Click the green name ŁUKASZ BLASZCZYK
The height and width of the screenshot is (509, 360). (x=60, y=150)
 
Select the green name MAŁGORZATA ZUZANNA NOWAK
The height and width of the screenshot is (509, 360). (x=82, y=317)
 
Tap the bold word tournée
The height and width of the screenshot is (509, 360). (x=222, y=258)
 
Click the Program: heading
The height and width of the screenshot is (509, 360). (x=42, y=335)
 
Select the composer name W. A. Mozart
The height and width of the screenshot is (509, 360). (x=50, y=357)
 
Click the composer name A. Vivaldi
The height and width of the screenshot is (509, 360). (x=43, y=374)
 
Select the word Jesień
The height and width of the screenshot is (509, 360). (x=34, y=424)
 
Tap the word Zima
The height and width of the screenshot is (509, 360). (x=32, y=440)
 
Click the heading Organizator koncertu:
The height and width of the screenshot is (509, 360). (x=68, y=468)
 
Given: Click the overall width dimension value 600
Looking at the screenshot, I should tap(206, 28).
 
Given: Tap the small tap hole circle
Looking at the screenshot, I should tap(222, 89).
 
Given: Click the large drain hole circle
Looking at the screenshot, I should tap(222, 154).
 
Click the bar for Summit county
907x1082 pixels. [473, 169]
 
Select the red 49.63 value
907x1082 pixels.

> [Short task]
Copy out all of the records above line for line, without changing a single character.

> [Completed task]
Click the green name ŁUKASZ BLASZCZYK
The height and width of the screenshot is (509, 360). (x=60, y=150)
 
Select the green name MAŁGORZATA ZUZANNA NOWAK
The height and width of the screenshot is (509, 360). (x=82, y=317)
 
Tap the bold word tournée
The height and width of the screenshot is (509, 360). (x=222, y=258)
 
Click the Program: heading
The height and width of the screenshot is (509, 360). (x=42, y=335)
 
Select the composer name W. A. Mozart
The height and width of the screenshot is (509, 360). (x=50, y=357)
 
Click the composer name A. Vivaldi
The height and width of the screenshot is (509, 360). (x=43, y=374)
 
Select the word Jesień
The height and width of the screenshot is (509, 360). (x=34, y=424)
 
Tap the word Zima
The height and width of the screenshot is (509, 360). (x=32, y=440)
 
Click the heading Organizator koncertu:
The height and width of the screenshot is (509, 360). (x=68, y=468)
 
Given: Click the overall width dimension value 600
Looking at the screenshot, I should tap(206, 28).
 
Given: Tap the small tap hole circle
Looking at the screenshot, I should tap(222, 89).
 
Given: Click the large drain hole circle
Looking at the screenshot, I should tap(222, 154).
 
Click the bar for Summit county
907x1082 pixels. [473, 169]
 
Select the red 49.63 value
907x1082 pixels.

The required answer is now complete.